In You Can Do Anything, Magic Skeleton!, you talk about “Do the Thing.” It basically sums up all writers’ struggles to move forward. Why do we need this constant motivation? What is it about us as human beings and creatives that we need this? Do we have a finite well?

It’s because IT’S REALLY HARD. Writing and telling stories, painting pictures, making songs. I think the myth is that somehow art is easy … it just comes to you … the muse moves you. But it doesn’t. It’s like moving narrative earth, it can be hard and challenging because there’s no instant result. As a writer, you get questions like: Is your book a bestseller? Being made into a movie? Is it like Stephen King? Huge questions. And if the answer is no, you feel like you’re failing.

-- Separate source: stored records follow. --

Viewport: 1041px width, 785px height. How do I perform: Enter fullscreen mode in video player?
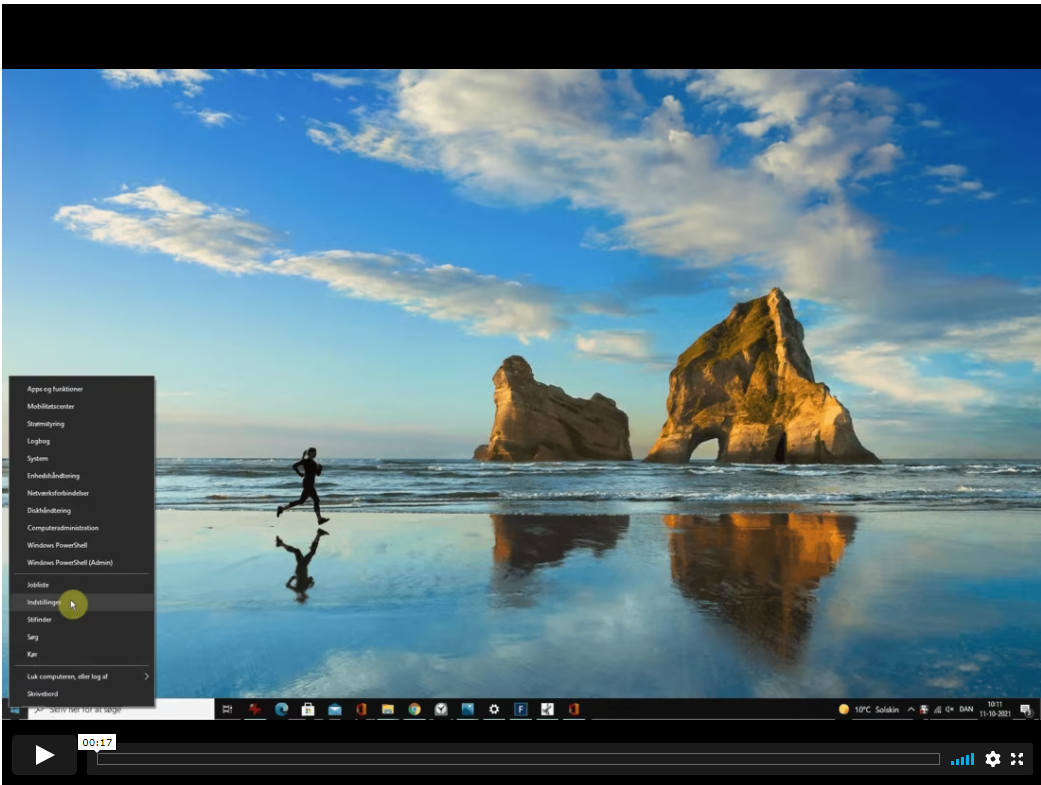[x=1017, y=759]
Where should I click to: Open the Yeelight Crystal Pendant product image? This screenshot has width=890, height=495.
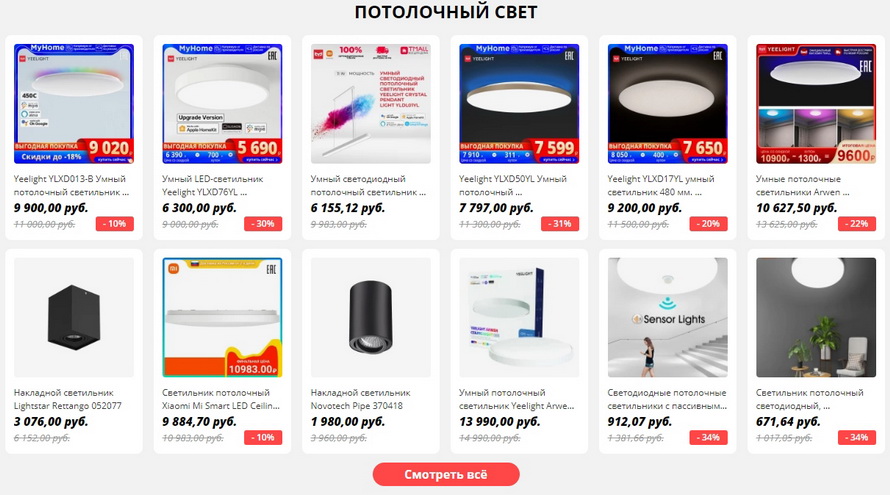click(371, 104)

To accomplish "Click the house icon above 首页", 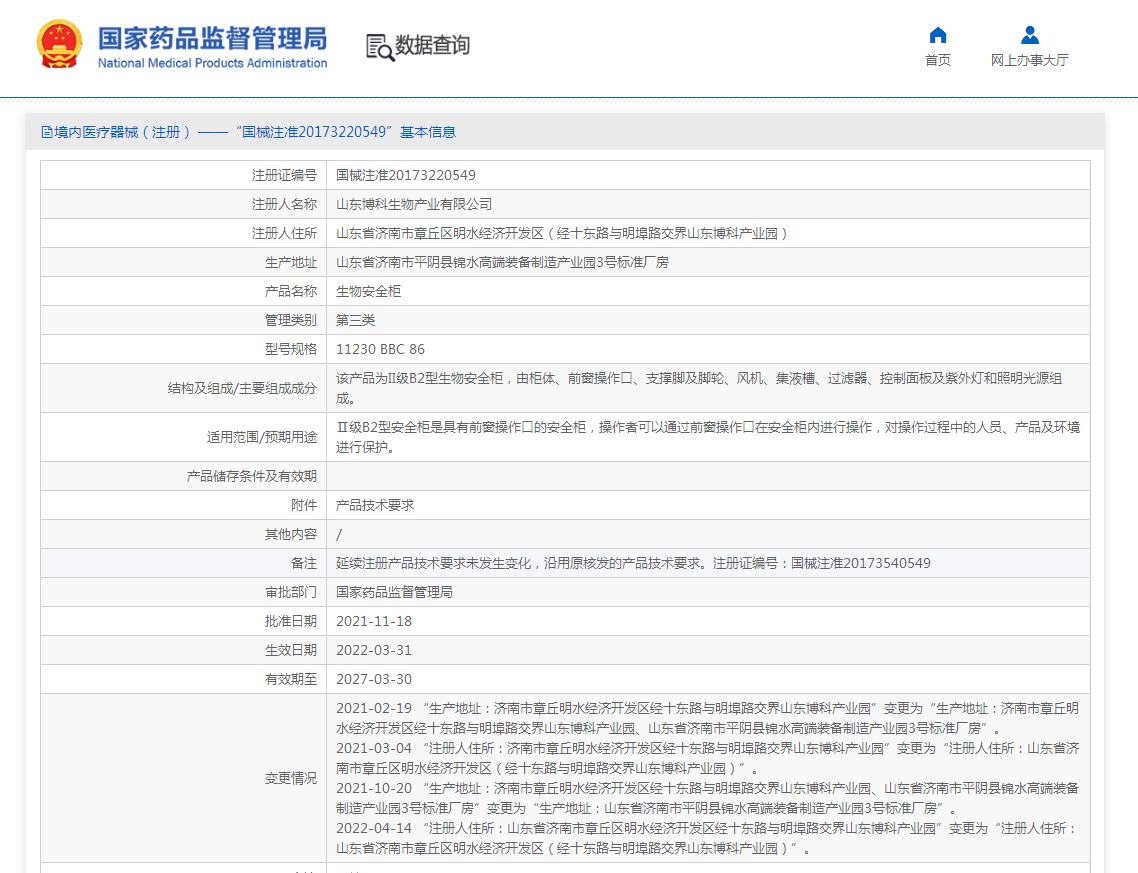I will coord(937,35).

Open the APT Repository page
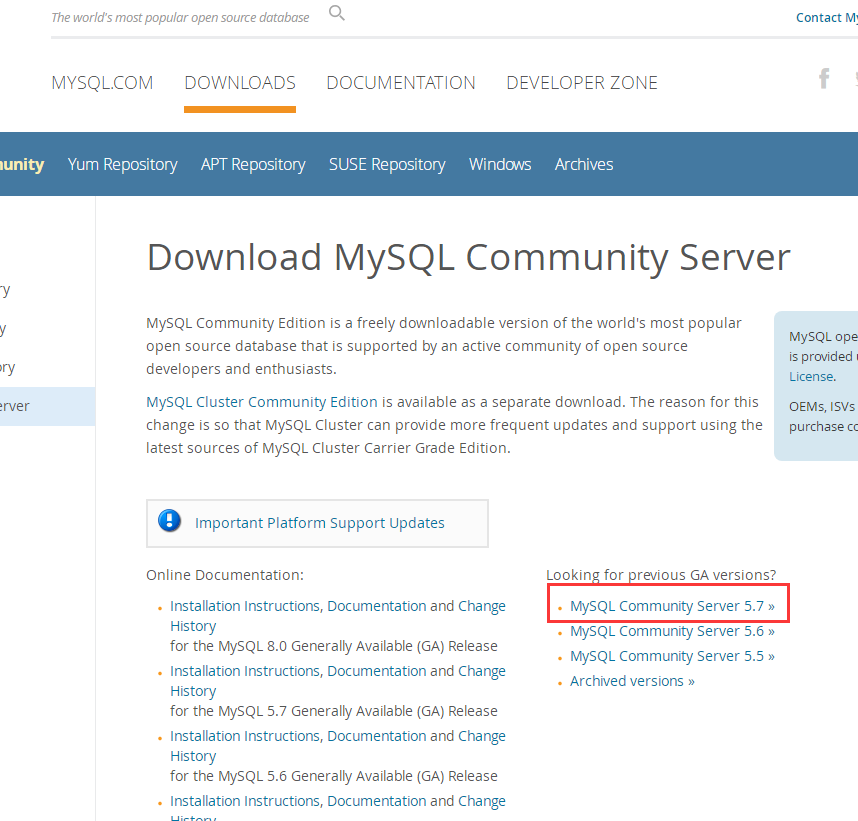252,164
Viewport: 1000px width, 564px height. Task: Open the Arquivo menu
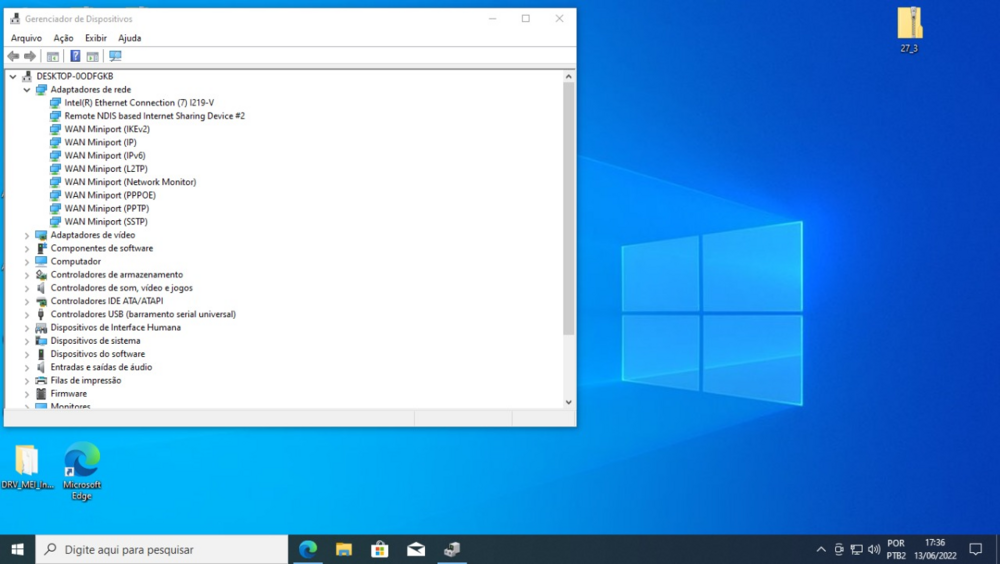[26, 38]
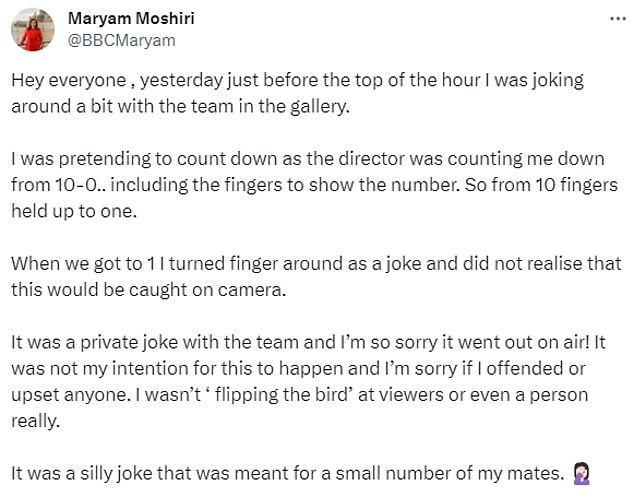Click the line 'this would be caught on camera.'
634x497 pixels.
click(148, 290)
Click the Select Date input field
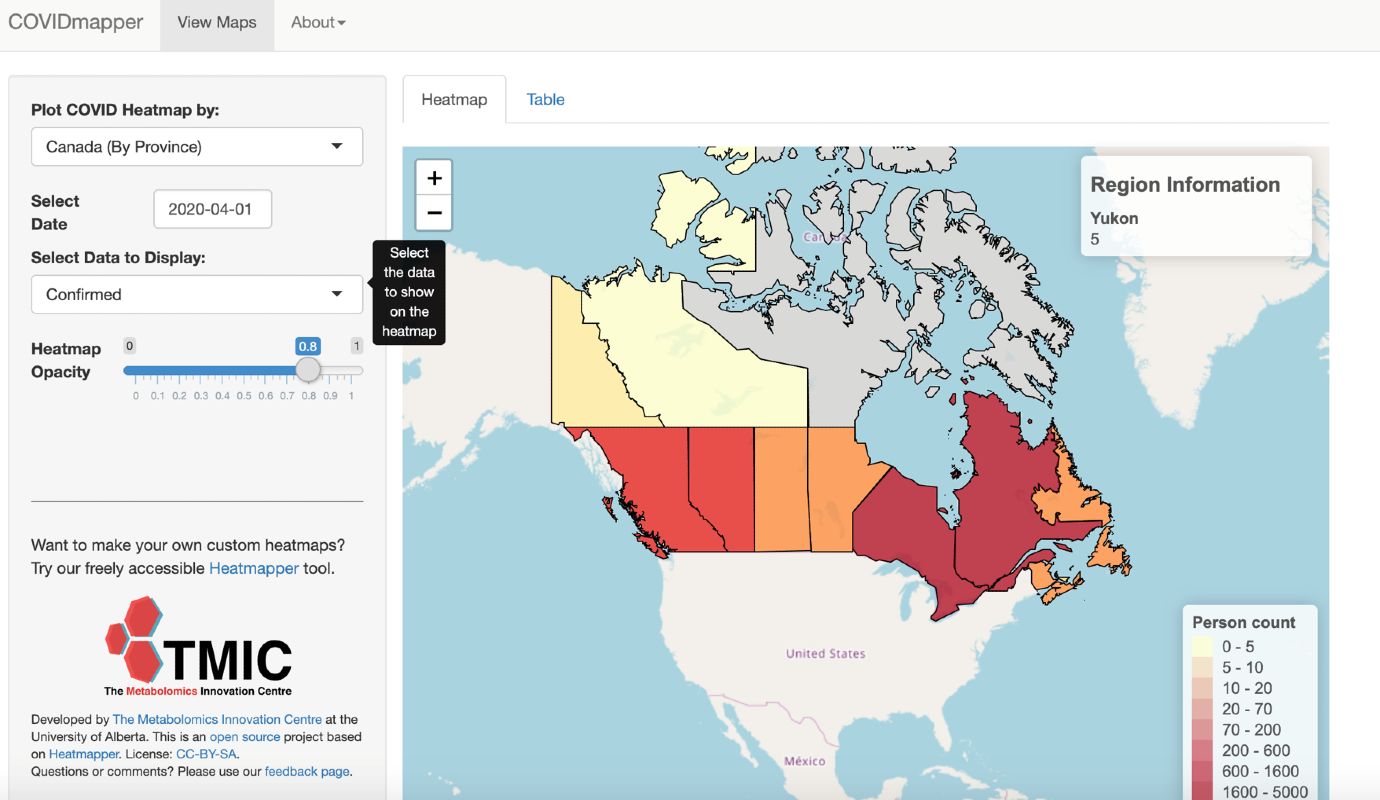 click(x=212, y=208)
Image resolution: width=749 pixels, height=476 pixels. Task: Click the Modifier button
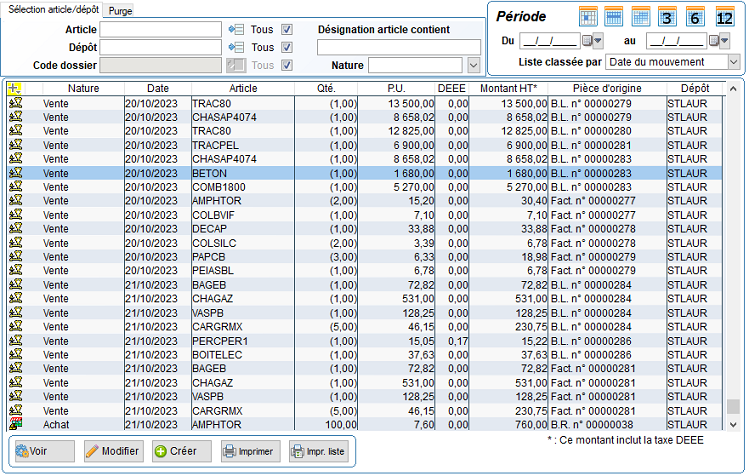coord(113,451)
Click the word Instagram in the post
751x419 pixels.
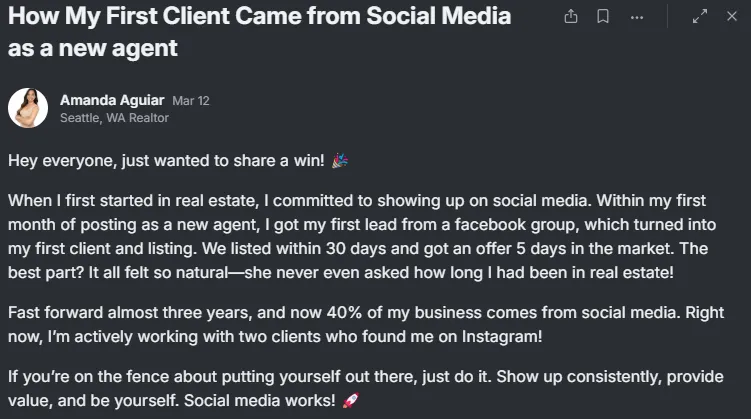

I get it. So, writers need to laugh and get lots of hugs?

There’s definitely a lot of feeling lost in the woods. And we can use a flashlight. And a hug when we get out.

We talked earlier about fears and I want to end with it too. You have a great line in The Kick Ass Writer I’m going to paraphrase, “Fear will kill you dead … you have nothing to be afraid of that a little preparation and pragmatism cannot kill … fear is nonsense.” On that note, can’t fear be helpful when it comes to writing and publishing?

This is the heart of what Gentle Writing Advice is about. It challenges some of these things like why you can’t have self-doubt … kick self-doubt in the butt and move on. But self-doubt is incredibly valuable. If you didn’t ever doubt yourself, you’d be a psychopath. Sometimes doubt is what helps me as writer say, This isn’t working right. A little bit of fear is good, too. Fear in general—well, there’s a good reason we have it. Hey, you should be scared of that van with the clown driving in it. DON’T GET IN THAT VAN. Only when fear stops you from writing, stops you from doing what you want, is it toxic. It can be paralyzing.

Like self-sabotaging? I’ll never be a bestseller, so I won’t write at all?

Yup. It’s easier not to try. And that’s scary.